This Article is From Aug 05, 2013

Mumbai teenager beats odds, leaves red-light zone for US degree

Mumbai teenager beats odds, leaves red-light zone for US degree

Shweta Katti with her mother in Mumbai. (AFP)

Mumbai: A young Indian woman who grew up in Mumbai's red-light district facing poverty and sexual abuse has overcome the odds to win a scholarship to study in New York.

Shweta Katti, 18, left for America on Thursday to study at the liberal arts Bard College, where she hopes to read psychology. Afterwards she wants to return to India and help other young women in her community.
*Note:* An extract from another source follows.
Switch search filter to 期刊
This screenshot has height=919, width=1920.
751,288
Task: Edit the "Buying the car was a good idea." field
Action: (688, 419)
"It's my childhood dream. I didn't think it would finally happen," she told AFP before leaving Mumbai, where she grew up in a brothel.

Katti's determination won her a place this year in Newsweek's list of 25 "Young Women To Watch" aged under-25, alongside Pakistani schoolgirl and activist Malala Yousufzai who was shot in the head by the Taliban.

It is a long way from Katti's early childhood experiences of abuse and harassment in Mumbai's notorious Kamathipura neighbourhood.

"You would see everyday someone beating up a woman, the police coming unexpectedly at anytime, and women selling their bodies - they were not happy," Katti said.

"Men would ask to sleep with me, it was so embarrassing, but I had to face it. My father abused me, many people abused me, but my mum was with me always saying: 'You are the best, you can do anything'."

The teenager, who describes herself as "a tough-skinned girl", said she faced discrimination "from all sides" at school because of her poor background and low caste status.

She credits her mother, a factory worker, as her "inspiration" and says the local charity Kranti - meaning "revolution" in Hindi - also played a vital role in helping her achieve her dreams.

The group's aim is to empower girls from Mumbai's red-light areas "to become agents of social change", and a small group of them live at Kranti's north Mumbai apartment, where Katti moved two years ago.

Here she was able to work on her English language skills and experience therapy, which sparked her interest in psychology.

"I really think it can change somebody. I started thinking openly and respecting my background and myself," she said.